■ Prompt
Copy exactly the lines of the records below, and only those lines, beginning with the line that contains "Where should I click to: Click the 1000" and ending with the line that contains "Screen dimensions: 599x434".

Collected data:
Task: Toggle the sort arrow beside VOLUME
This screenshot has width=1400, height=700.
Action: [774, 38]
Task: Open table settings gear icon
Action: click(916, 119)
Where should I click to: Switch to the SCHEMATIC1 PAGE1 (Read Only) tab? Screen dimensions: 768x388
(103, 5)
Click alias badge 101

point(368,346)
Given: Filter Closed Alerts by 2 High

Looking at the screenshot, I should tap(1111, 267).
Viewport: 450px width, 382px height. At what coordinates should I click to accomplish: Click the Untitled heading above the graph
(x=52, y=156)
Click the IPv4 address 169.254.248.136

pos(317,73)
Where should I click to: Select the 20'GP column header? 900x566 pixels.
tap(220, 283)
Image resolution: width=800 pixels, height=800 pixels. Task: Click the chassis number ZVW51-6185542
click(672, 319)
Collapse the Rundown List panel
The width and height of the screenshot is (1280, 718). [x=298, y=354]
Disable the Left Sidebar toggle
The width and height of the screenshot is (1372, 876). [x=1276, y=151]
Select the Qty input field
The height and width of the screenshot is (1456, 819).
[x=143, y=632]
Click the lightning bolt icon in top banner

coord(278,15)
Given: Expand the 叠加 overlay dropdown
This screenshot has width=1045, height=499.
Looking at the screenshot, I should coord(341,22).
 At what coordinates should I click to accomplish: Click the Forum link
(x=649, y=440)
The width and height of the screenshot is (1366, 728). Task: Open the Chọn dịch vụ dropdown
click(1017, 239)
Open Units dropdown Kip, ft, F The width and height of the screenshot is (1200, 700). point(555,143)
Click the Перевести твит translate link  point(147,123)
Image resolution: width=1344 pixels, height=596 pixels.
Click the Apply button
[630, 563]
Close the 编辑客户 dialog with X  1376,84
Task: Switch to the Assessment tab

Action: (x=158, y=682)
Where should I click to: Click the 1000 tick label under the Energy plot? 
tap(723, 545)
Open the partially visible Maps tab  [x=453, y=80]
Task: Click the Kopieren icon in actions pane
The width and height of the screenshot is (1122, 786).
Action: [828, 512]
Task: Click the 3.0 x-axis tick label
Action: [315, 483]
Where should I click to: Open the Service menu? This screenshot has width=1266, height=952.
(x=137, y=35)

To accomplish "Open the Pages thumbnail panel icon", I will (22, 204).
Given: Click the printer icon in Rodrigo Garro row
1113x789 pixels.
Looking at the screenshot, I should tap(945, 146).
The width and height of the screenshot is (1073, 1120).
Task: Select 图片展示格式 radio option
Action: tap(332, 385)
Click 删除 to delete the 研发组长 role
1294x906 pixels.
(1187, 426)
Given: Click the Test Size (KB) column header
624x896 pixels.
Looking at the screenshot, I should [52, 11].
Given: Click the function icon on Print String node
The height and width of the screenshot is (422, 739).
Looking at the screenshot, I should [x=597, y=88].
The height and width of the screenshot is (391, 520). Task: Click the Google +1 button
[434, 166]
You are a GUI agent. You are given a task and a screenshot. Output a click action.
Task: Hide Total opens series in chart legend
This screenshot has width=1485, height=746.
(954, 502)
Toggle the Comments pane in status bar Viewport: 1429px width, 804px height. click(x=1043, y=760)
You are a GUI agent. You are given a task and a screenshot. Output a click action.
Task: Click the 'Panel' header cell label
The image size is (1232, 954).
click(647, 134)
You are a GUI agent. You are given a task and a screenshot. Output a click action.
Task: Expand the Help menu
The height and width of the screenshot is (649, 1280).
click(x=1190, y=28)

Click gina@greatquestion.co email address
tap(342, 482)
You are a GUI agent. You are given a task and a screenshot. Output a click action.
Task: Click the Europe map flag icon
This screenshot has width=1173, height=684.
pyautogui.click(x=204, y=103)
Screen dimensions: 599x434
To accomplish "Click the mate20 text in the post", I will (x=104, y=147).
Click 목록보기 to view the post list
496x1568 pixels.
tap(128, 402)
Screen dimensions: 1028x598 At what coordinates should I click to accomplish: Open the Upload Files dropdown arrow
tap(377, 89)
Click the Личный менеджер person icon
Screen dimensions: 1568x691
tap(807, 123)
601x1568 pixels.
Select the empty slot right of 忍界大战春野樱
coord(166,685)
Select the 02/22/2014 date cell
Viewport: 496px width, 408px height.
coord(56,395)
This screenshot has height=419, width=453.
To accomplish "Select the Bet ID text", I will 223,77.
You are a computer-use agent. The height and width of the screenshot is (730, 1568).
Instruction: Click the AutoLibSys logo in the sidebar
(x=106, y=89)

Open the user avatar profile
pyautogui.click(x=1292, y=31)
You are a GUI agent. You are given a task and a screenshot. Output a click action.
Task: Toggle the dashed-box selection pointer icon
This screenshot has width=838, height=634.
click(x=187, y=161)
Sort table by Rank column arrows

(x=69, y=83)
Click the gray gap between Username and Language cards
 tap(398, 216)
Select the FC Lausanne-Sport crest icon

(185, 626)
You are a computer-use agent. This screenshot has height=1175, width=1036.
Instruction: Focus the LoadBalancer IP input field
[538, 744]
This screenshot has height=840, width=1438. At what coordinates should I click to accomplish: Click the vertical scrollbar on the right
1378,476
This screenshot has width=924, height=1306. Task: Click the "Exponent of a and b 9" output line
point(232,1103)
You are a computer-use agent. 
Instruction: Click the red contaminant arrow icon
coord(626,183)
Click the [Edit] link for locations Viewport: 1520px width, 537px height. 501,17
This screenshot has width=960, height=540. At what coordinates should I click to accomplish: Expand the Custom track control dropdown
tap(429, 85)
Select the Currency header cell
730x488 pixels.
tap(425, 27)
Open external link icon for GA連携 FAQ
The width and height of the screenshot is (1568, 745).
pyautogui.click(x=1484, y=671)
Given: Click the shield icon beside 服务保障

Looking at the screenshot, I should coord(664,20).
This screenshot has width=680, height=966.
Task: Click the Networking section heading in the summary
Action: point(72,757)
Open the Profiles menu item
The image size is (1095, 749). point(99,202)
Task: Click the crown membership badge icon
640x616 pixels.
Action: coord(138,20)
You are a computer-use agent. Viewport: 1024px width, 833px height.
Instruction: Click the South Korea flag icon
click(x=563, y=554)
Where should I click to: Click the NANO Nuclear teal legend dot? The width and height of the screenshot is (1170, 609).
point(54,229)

■ Reply
Where should I click to: Click the 1000 tick label under the Energy plot? 
tap(723, 545)
Open the partially visible Maps tab  [x=453, y=80]
Task: Click the Kopieren icon in actions pane
The width and height of the screenshot is (1122, 786).
Action: [828, 512]
Task: Click the 3.0 x-axis tick label
Action: [315, 483]
Where should I click to: Open the Service menu? This screenshot has width=1266, height=952.
(x=137, y=35)

To accomplish "Open the Pages thumbnail panel icon", I will (22, 204).
Given: Click the printer icon in Rodrigo Garro row
1113x789 pixels.
Looking at the screenshot, I should tap(945, 146).
The width and height of the screenshot is (1073, 1120).
Task: Select 图片展示格式 radio option
Action: tap(332, 385)
Click 删除 to delete the 研发组长 role
1294x906 pixels.
(1187, 426)
Given: Click the Test Size (KB) column header
624x896 pixels.
Looking at the screenshot, I should [52, 11].
Given: Click the function icon on Print String node
The height and width of the screenshot is (422, 739).
Looking at the screenshot, I should [x=597, y=88].
The height and width of the screenshot is (391, 520). Task: Click the Google +1 button
[434, 166]
You are a GUI agent. You are given a task and a screenshot. Output a click action.
Task: Hide Total opens series in chart legend
This screenshot has width=1485, height=746.
(954, 502)
Toggle the Comments pane in status bar Viewport: 1429px width, 804px height. click(x=1043, y=760)
You are a GUI agent. You are given a task and a screenshot. Output a click action.
Task: Click the 'Panel' header cell label
The image size is (1232, 954).
click(647, 134)
You are a GUI agent. You are given a task and a screenshot. Output a click action.
Task: Expand the Help menu
The height and width of the screenshot is (649, 1280).
click(x=1190, y=28)

Click gina@greatquestion.co email address
tap(342, 482)
You are a GUI agent. You are given a task and a screenshot. Output a click action.
Task: Click the Europe map flag icon
This screenshot has width=1173, height=684.
pyautogui.click(x=204, y=103)
Screen dimensions: 599x434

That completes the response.